----- Document passage -----

We didn’t want to use GraphQL subscriptions because introducing WebSockets into the mix would have added a significant amount of complexity to our system. This meant we needed to model this asynchronous operation within the GraphQL schema itself.

We needed to figure out a good design. At the time there weren’t any good guides available online and we had a very tight deadline so we wound up winging it. The design ended up OK, but wasn’t entirely perfect.

There are lots of use cases which need to be implemented as long-running asynchronous operations. While I’ve indexed heavily on document summarization so far, there are many other examples we could consider. A good, reusable pattern for modeling this kind of operation in GraphQL would have been tremendously valuable to us.

This article steps through what is—in my opinion—the best design. Before we get there, though, we’ll take a look at some less than perfect designs and consider their limitations.

A few bad schemas

A very simple design might look like this:

Click to copy
enum SummaryStatus {  DONE  FAILED  PENDING} type Summary {  id: ID!  content: String  status: SummaryStatus!} type Mutation {  summaryCreate(input: SummaryCreateInput!): Summary!} type Query {  summary(id: ID!): Summary}

Whenever you see a field like state, status, or type in your GraphQL schema you should run for the hills. These fields are quite natural in modern programming languages with support for discriminated or tagged union types, but are a common source of confusion when used in GraphQL’s simple and inexpressive type system.

Consider the content field. Our summary has content if it’s in the SUCCESS state, and has no content when it is in any of the other two states. There is no way of encoding this invariant in the GraphQL schema, so we are forced into typing content as a nullable string field. It would be much better if we were able to make content non-null when the summary transitions to the SUCCESS state.

This is possible to do by deleting the status field and leveraging union types. We’ll add a concrete type for each state a summary can be in—implementing a common base interface is optional—and then type the summary and summaryCreate fields so they return a union of these concrete types.

Our FailedSummary and PendingSummary types wouldn’t have a content field at all, while our DoneSummary type would have content: String!. Perfectly type-safe, and this approach scales as we add new fields for each state (example: an error field on FailedSummary, or eta on PendingSummary).

-----

> _Requests_:
a: Answer these questions about the passage on modeling asynchronous operations in GraphQL:
(i) What did the team say introducing WebSockets would have added to their system?
(ii) Which three values does the SummaryStatus enum list?
(iii) What type would the content field have on the DoneSummary type?
b: Output the lines of the records as a JSON list of strings, one string per line and with blank lines omitted, starting at the line containing "Screen dimensions: 158x309" and ending at the line containing "Action: click(x=140, y=24)".
The text and the records come from unrelated sources.

----- Record excerpts -----

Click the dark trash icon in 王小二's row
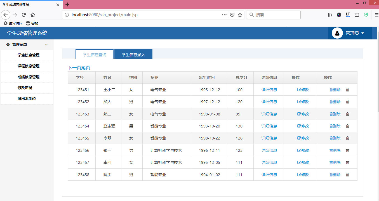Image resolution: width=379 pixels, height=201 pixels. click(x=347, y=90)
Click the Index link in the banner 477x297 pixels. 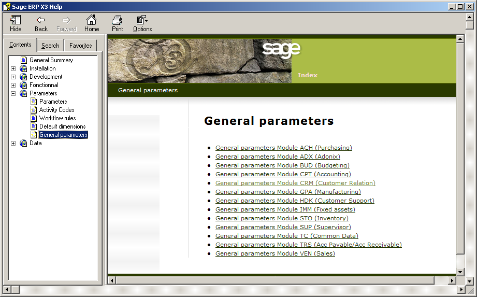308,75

-----
----- Record excerpts -----

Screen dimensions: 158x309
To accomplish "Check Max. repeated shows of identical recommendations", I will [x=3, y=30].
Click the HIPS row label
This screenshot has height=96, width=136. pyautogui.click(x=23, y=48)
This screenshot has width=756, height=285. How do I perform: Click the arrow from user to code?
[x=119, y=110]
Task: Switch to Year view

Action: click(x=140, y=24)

-----
----- Record excerpts -----

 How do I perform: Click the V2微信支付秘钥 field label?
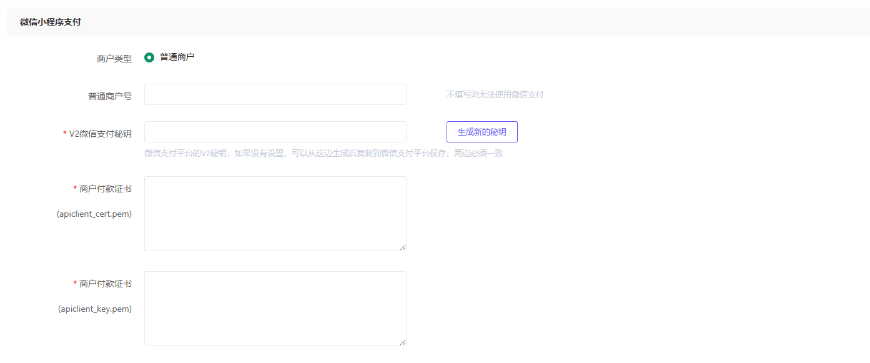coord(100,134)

-----

> _Expected outputs_:
a:
(i) A significant amount of complexity.
(ii) DONE, FAILED, and PENDING.
(iii) String! (a non-null string).

b:
[
  "Screen dimensions: 158x309",
  "To accomplish \"Check Max. repeated shows of identical recommendations\", I will [x=3, y=30].",
  "Click the HIPS row label",
  "This screenshot has height=96, width=136. pyautogui.click(x=23, y=48)",
  "This screenshot has width=756, height=285. How do I perform: Click the arrow from user to code?",
  "[x=119, y=110]",
  "Task: Switch to Year view",
  "Action: click(x=140, y=24)"
]